▸ Excerpt to read:
-- start --
EXHIBIT 10.4
This instrument, when recorded,
should be returned to:
Christopher J. Moore
Orrick, Herrington & Sutcliffe
LLP
666 Fifth Avenue
New York, NY 10103-0001
Cross Reference:
Book 1408
Page 369
Floyd County, Georgia
AMENDMENT NO. 1 TO HEAD
LEASE AGREEMENT (P1)
THIS AMENDMENT NO. 1 TO HEAD
LEASE AGREEMENT (P1) (this “ Amendment ”) is made
as of May 22, 2009, by and between (i) OGLETHORPE
POWER CORPORATION, (AN ELECTRIC MEMBERSHIP CORPORATION ), an
electric membership corporation organized under the laws of the
State of Georgia (herein, together with its successors and
permitted assigned, called “ Oglethorpe ”), and
(ii) U.S. BANK NATIONAL ASSOCIATION , a national
banking association organized under the laws of the United States,
successor in interest to SunTrust Bank, Atlanta, not in its
individual capacity but solely as Co-Trustee under the Trust
Agreement (herein, together with its successors and permitted
assigns, called the “ Co-Trustee ”).
Capitalized terms used herein and not otherwise defined being used
herein as defined in the Head Lease (as defined below) or in
Appendix A thereto, as heretofore amended.
W
I T
N E S S
E T H
T H A
T
WHEREAS, on December 30, 1996,
Oglethorpe and the Co-Trustee entered into the Rocky Mountain
Head Lease Agreement (P1), filed for record August 7, 1997 in
Book 1408 Page 369 of the Floyd County, Georgia land records
(the “ Head Lease ”) pursuant to which
Oglethorpe leased to the Co-Trustee the Undivided Interest upon the
terms and conditions set forth therein;
WHEREAS, pursuant to
Section 8.5 of the Participation Agreement, Oglethorpe has
caused Berkshire Hathaway Assurance Corporation (“
Berkshire ”) to issue a surety bond in favor of the
Head Lessee and the Owner Participant with respect to certain of
the Head Lessor’s obligations under the Head Lease and under
the Participation Agreement and the obligations of Ambac Assurance
Corporation, formerly known as AMBAC Indemnity Corporation, under
the Surety Bond (Head Lease-P1) No. SF0003BE, as may be
amended, or amended and restated, from time to time; and
WHEREAS, in connection with the
issuance by Berkshire of such surety bond, each of the parties
hereto wishes to amend the Head Lease to include an additional Head
Lessor Event of Default.
-- end --
▸ Stored data:
-- start --
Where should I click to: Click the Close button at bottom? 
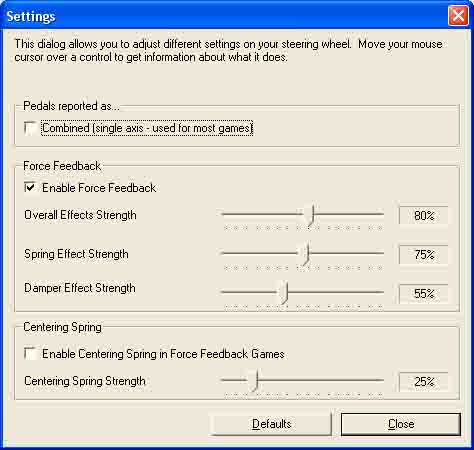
-- end --
Rewrite the passage of the Head Lease amendment that begins at the words "Capitalized terms used" and stops after "as heretofore amended.", putting "Schedule A" in place of "Appendix A".

▸ Worked solution:
Capitalized terms used herein and not otherwise defined being used
herein as defined in the Head Lease (as defined below) or in
Schedule A thereto, as heretofore amended.